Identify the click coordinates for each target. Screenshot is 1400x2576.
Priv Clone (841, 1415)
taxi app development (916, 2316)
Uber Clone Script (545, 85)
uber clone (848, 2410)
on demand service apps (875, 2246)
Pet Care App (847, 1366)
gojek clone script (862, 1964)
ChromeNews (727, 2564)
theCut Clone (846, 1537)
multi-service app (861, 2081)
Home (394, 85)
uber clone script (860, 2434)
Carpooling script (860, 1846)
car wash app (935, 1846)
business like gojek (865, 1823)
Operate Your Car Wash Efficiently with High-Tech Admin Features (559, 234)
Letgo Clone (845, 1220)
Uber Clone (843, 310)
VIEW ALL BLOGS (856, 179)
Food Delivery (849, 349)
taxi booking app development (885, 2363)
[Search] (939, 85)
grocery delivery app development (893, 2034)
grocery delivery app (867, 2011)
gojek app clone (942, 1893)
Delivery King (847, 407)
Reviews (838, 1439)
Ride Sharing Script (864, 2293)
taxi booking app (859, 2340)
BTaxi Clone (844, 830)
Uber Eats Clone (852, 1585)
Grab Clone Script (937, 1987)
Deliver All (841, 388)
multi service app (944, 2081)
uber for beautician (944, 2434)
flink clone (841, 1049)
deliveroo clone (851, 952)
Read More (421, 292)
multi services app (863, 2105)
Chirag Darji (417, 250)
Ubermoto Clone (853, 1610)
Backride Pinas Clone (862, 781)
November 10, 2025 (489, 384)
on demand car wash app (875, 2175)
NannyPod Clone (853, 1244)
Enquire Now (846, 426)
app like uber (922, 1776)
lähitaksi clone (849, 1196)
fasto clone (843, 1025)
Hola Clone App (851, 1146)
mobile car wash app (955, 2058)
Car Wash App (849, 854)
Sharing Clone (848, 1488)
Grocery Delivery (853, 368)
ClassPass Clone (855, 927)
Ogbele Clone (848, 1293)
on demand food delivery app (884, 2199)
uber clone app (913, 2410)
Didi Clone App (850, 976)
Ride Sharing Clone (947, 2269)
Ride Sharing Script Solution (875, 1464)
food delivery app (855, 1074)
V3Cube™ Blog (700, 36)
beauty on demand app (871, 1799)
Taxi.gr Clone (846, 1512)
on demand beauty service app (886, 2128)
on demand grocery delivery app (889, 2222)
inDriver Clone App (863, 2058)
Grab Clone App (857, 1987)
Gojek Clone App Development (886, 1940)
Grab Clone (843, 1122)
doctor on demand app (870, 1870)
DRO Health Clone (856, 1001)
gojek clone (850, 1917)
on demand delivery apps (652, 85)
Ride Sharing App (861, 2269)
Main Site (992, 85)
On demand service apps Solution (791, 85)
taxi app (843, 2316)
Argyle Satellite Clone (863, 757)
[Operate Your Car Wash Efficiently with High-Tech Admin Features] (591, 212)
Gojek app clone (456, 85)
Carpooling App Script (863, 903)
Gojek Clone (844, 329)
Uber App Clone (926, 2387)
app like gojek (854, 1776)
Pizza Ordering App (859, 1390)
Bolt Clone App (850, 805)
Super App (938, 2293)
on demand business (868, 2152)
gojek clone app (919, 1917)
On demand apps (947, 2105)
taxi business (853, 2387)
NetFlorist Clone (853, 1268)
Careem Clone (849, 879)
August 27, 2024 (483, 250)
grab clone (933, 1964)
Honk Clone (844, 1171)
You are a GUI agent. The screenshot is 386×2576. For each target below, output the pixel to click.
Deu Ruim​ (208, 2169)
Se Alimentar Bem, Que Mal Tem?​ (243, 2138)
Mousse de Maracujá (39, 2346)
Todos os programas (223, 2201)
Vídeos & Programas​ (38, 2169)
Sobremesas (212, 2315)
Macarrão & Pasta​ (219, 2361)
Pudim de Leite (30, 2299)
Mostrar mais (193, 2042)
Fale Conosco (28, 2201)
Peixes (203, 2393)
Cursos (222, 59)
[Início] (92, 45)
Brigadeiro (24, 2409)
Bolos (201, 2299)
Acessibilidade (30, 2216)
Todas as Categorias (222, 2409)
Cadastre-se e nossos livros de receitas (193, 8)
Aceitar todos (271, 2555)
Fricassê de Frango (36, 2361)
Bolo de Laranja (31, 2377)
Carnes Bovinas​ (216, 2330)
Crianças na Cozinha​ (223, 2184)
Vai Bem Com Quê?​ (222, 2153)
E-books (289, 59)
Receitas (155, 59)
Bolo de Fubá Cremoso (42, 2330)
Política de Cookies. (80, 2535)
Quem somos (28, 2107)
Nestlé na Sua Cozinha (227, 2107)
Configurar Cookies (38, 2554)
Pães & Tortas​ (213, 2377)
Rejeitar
::::::::::
▶ Task: Filtering the entries above by the word "demand", copy each line that matches.

▶ Result of the exercise:
on demand service apps (875, 2246)
on demand car wash app (875, 2175)
on demand food delivery app (884, 2199)
beauty on demand app (871, 1799)
on demand beauty service app (886, 2128)
on demand grocery delivery app (889, 2222)
doctor on demand app (870, 1870)
on demand delivery apps (652, 85)
On demand service apps Solution (791, 85)
on demand business (868, 2152)
On demand apps (947, 2105)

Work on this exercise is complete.